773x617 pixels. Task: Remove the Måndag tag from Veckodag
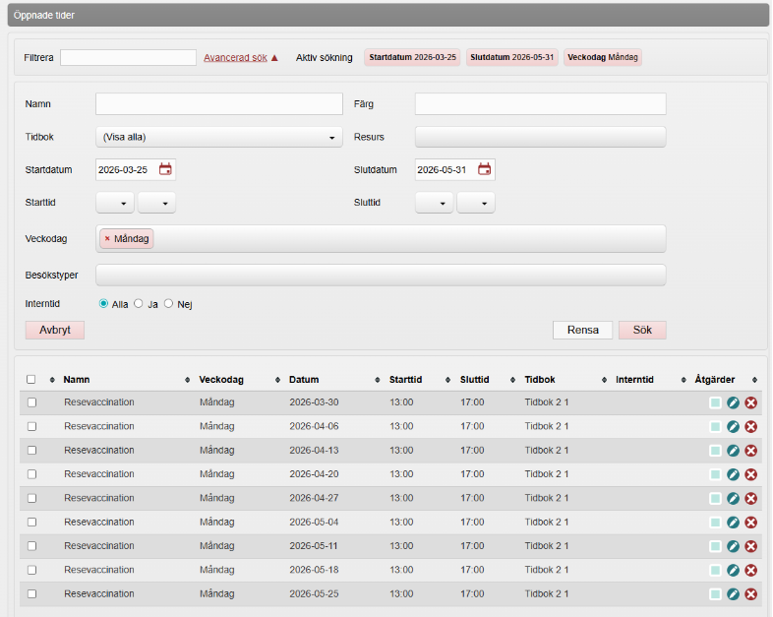(107, 239)
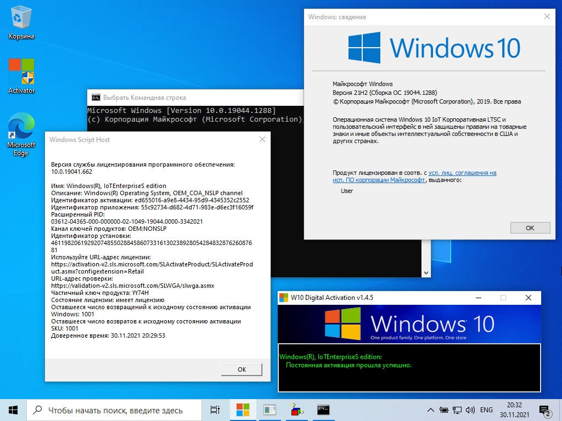Open the volume control in system tray
This screenshot has height=421, width=562.
click(470, 410)
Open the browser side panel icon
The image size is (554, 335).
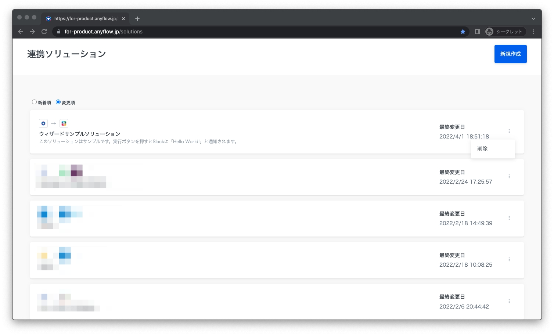click(x=477, y=32)
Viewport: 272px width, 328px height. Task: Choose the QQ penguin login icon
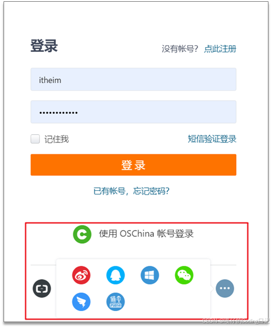coord(115,275)
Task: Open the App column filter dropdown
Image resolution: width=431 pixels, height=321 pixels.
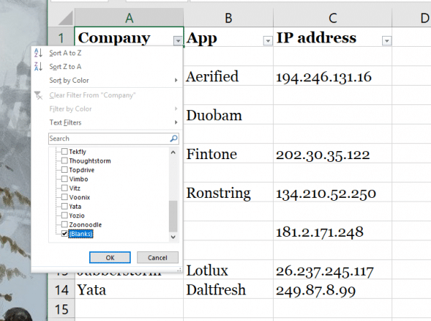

• • • • • • •

» **PROBLEM TO SOLVE**
Skip the pictures. Write out exactly the lines from the one with "Viewport: 272px width, 328px" through the last line of the listing, both ends included, and nothing more.

» **SOLVED EXERCISE**
Viewport: 272px width, 328px height. Task: Choose the QQ penguin login icon
coord(115,275)
Task: Open the App column filter dropdown
Image resolution: width=431 pixels, height=321 pixels.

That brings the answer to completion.